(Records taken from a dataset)

::::

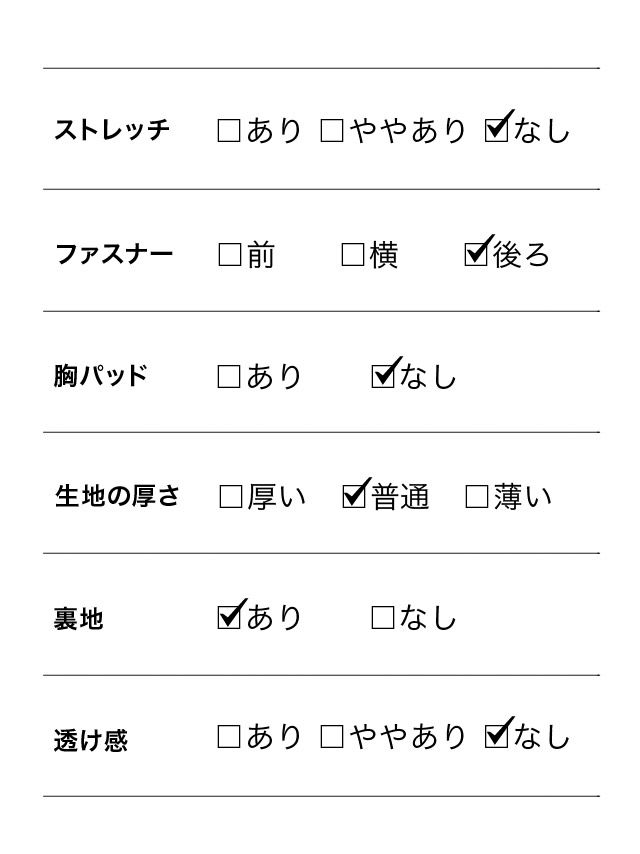Check the 透け感 あり checkbox

[229, 738]
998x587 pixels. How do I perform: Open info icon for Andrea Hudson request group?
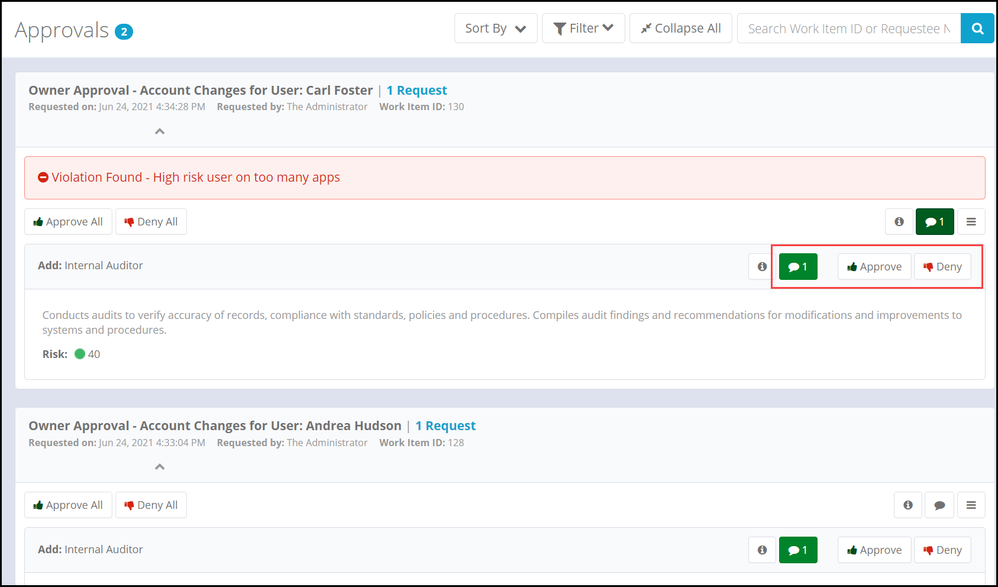(x=908, y=506)

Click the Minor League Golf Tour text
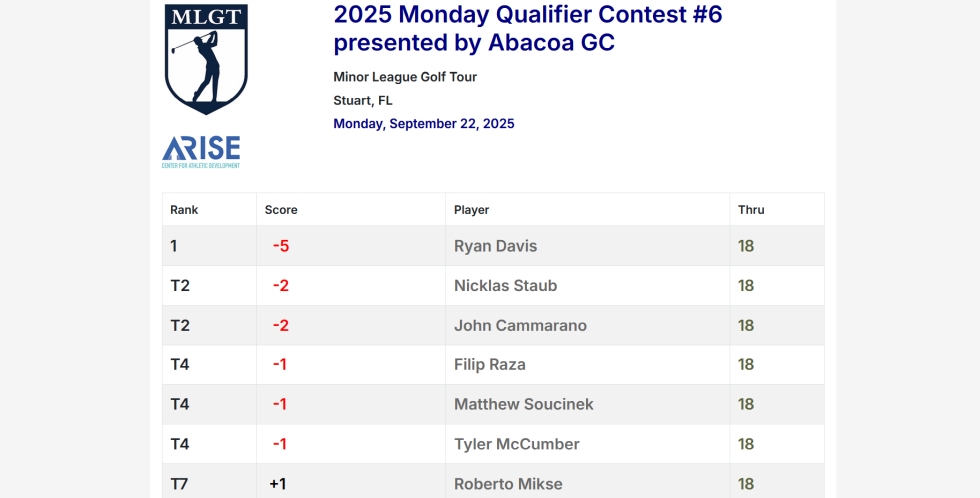tap(405, 77)
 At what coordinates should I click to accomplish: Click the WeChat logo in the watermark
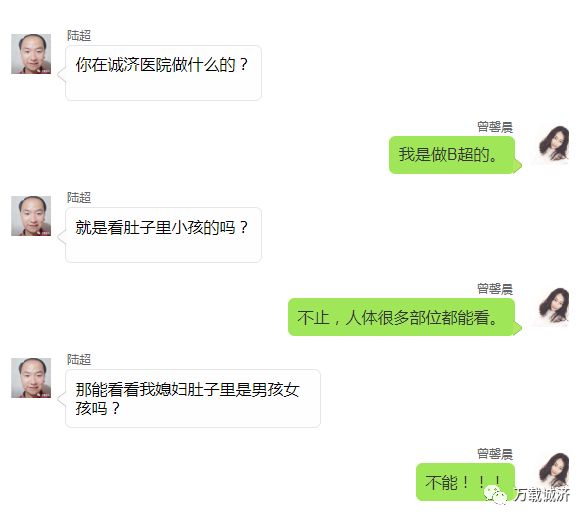point(496,495)
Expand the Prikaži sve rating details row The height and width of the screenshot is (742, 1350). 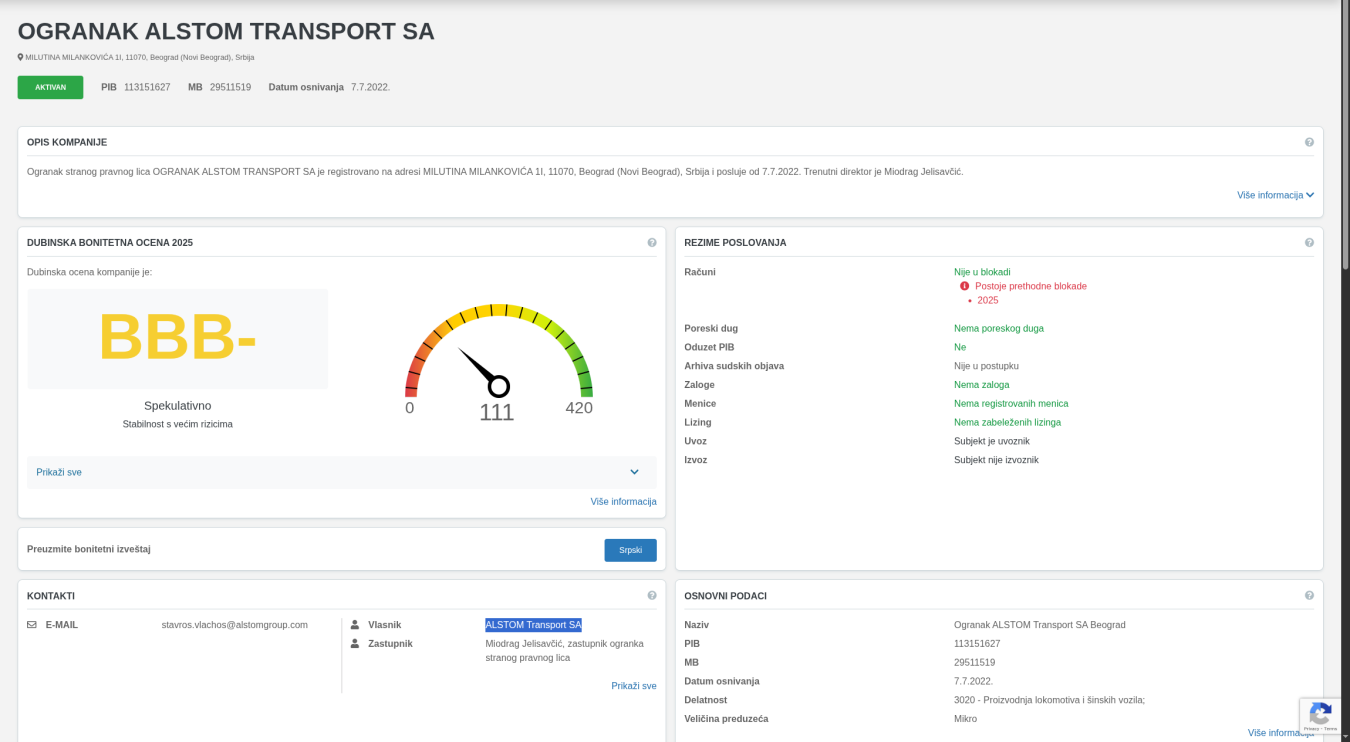coord(59,472)
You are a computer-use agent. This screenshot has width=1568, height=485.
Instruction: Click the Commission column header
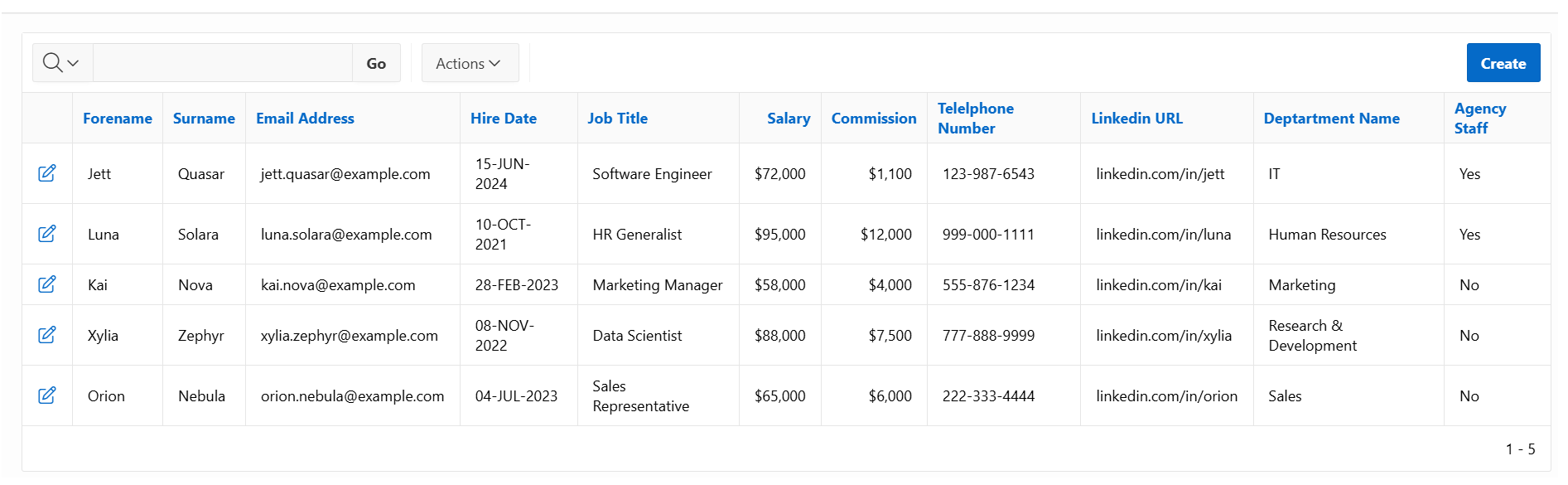click(874, 119)
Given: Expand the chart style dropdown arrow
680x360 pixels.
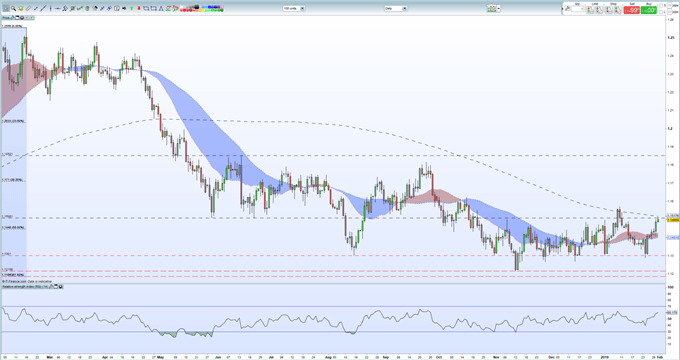Looking at the screenshot, I should click(x=499, y=8).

::::

• _STATED PROBLEM_
Which of the lines above contain the word "pixels", with case counting? Show each such line in full.

• _EXERCISE RESULT_
998x587 pixels. How do I perform: Open info icon for Andrea Hudson request group?
680x360 pixels.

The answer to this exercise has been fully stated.